CTE Scan nodes. Before PostgreSQL 12, CTEs were always materialized (written to a temp tuplestore). The CTE Scan node reads from this materialized result. In PostgreSQL 12+, CTEs may be inlined -- no CTE Scan node appears.

SubPlan vs InitPlan. SubPlan executes once per outer row (correlated subquery). InitPlan executes once for the entire query (uncorrelated subquery). SubPlan with high outer row counts is a performance red flag.
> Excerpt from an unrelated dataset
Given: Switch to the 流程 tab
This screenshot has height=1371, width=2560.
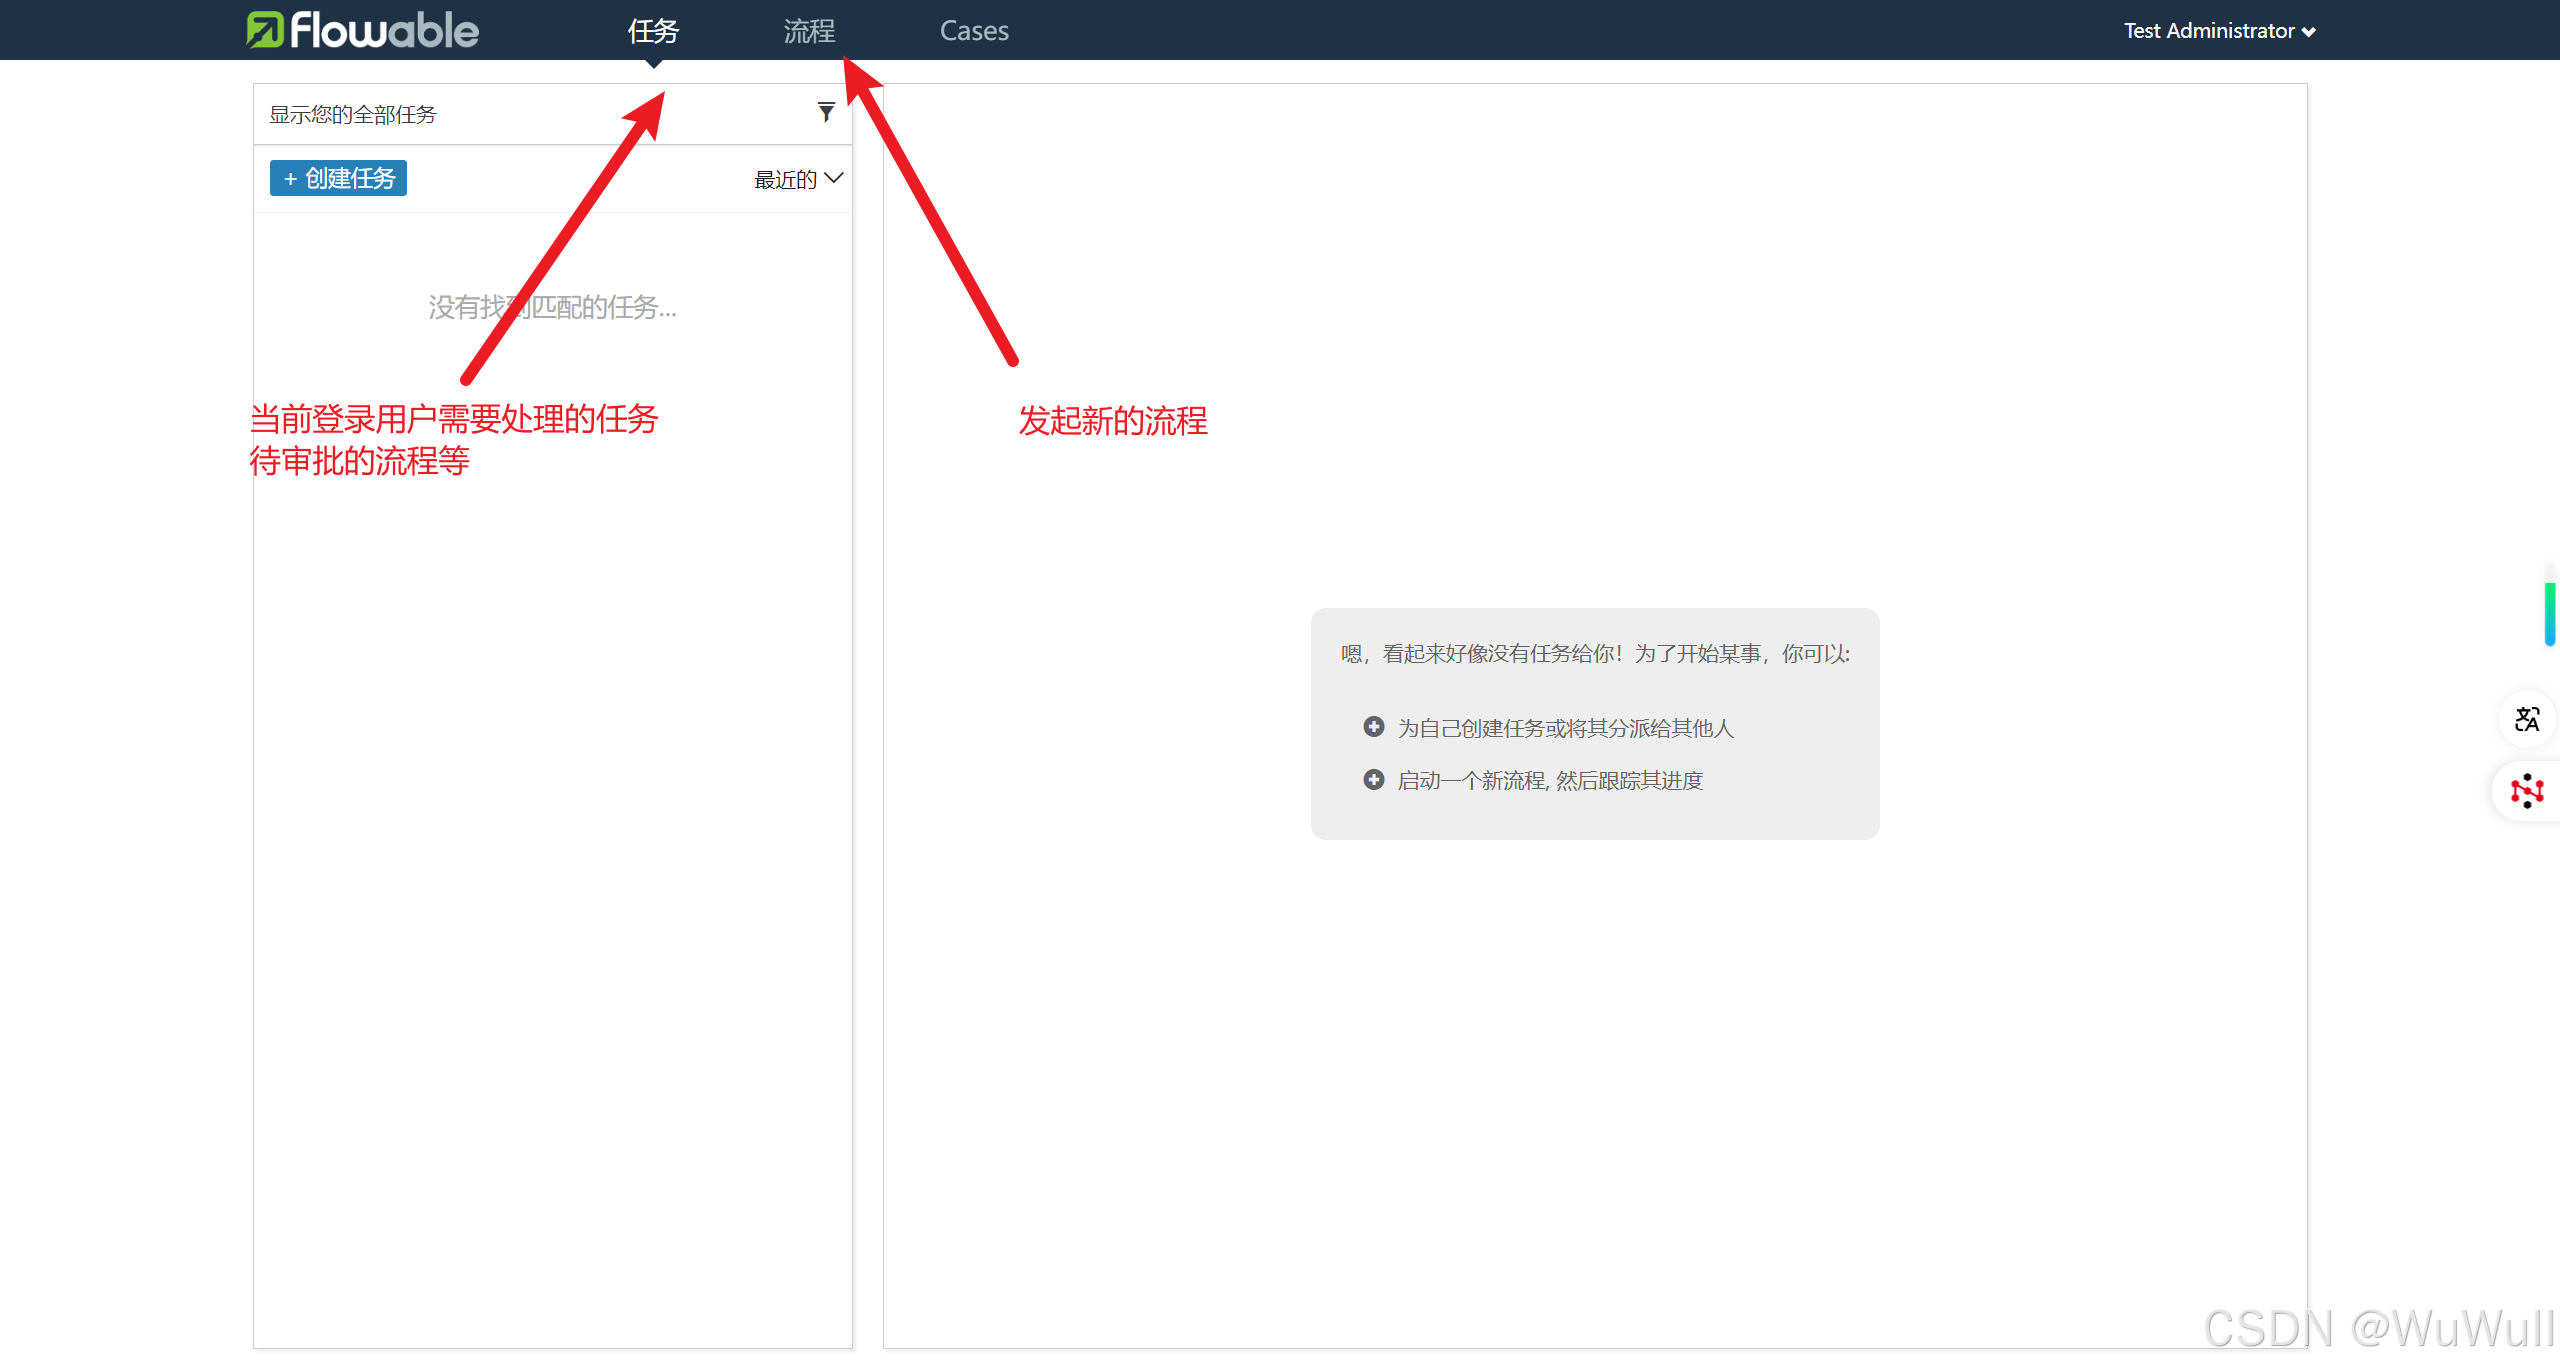Looking at the screenshot, I should pyautogui.click(x=809, y=31).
"Never executed" nodes. In conditional plans (e.g., with

CASE
or parameterized bitmap scans), some nodes show
(never executed)
. This is normal -- the runtime condition was not met.

Engine Differences

MySQL EXPLAIN uses a tabular format with different columns:

MySQL ColumnPostgreSQL Equivalent
type
Node type (ALL, index, range)
possible_keys
Candidate indexes
key
Chosen index
rows
Estimated rows
filtered
Selectivity percentage
Extra
Additional info (Using index)

MySQL EXPLAIN ANALYZE (8.0.18+) shows actual timing with tree format:

EXPLAIN ANALYZE SELECT * FROM orders WHERE status = 'active';

MySQL

EXPLAIN FORMAT=TREE
is the closest equivalent to PostgreSQL's default text output. MySQL lacks a BUFFERS equivalent -- I/O diagnostics require Performance Schema or
SHOW STATUS
counters.

Real-World Case Studies

API endpoint taking 8 seconds. EXPLAIN ANALYZE on the slow query revealed a Nested Loop join with

rows=10
estimated but
rows=200000
actual. The stale statistics caused the planner to choose Nested Loop instead of Hash Join. Running
ANALYZE orders;
updated the statistics, the planner switched to Hash Join, and the query dropped from 8 seconds to 50ms. The fix was added to the CI pipeline:
ANALYZE
runs after every migration.

Source

Process

  1. Read the key concepts to understand EXPLAIN output fields and reading order.
  2. Apply EXPLAIN (ANALYZE, BUFFERS) to slow queries, comparing estimated vs actual rows and identifying I/O bottlenecks.
  3. Verify fixes by re-running EXPLAIN ANALYZE after adding indexes, updating statistics, or rewriting queries.

Harness Integration

  • Type: knowledge -- this skill is a reference document, not a procedural workflow.
  • No tools or state -- consumed as context by other skills and agents.
  • related_skills: db-scan-types, db-query-statistics, db-query-rewriting, db-btree-index, db-composite-index, db-covering-index

Success Criteria

  • EXPLAIN ANALYZE output is interpreted correctly with estimated vs actual rows compared.
  • Row count misestimations greater than 10x are identified and resolved with ANALYZE.
  • Destructive queries are always wrapped in transactions before running EXPLAIN ANALYZE.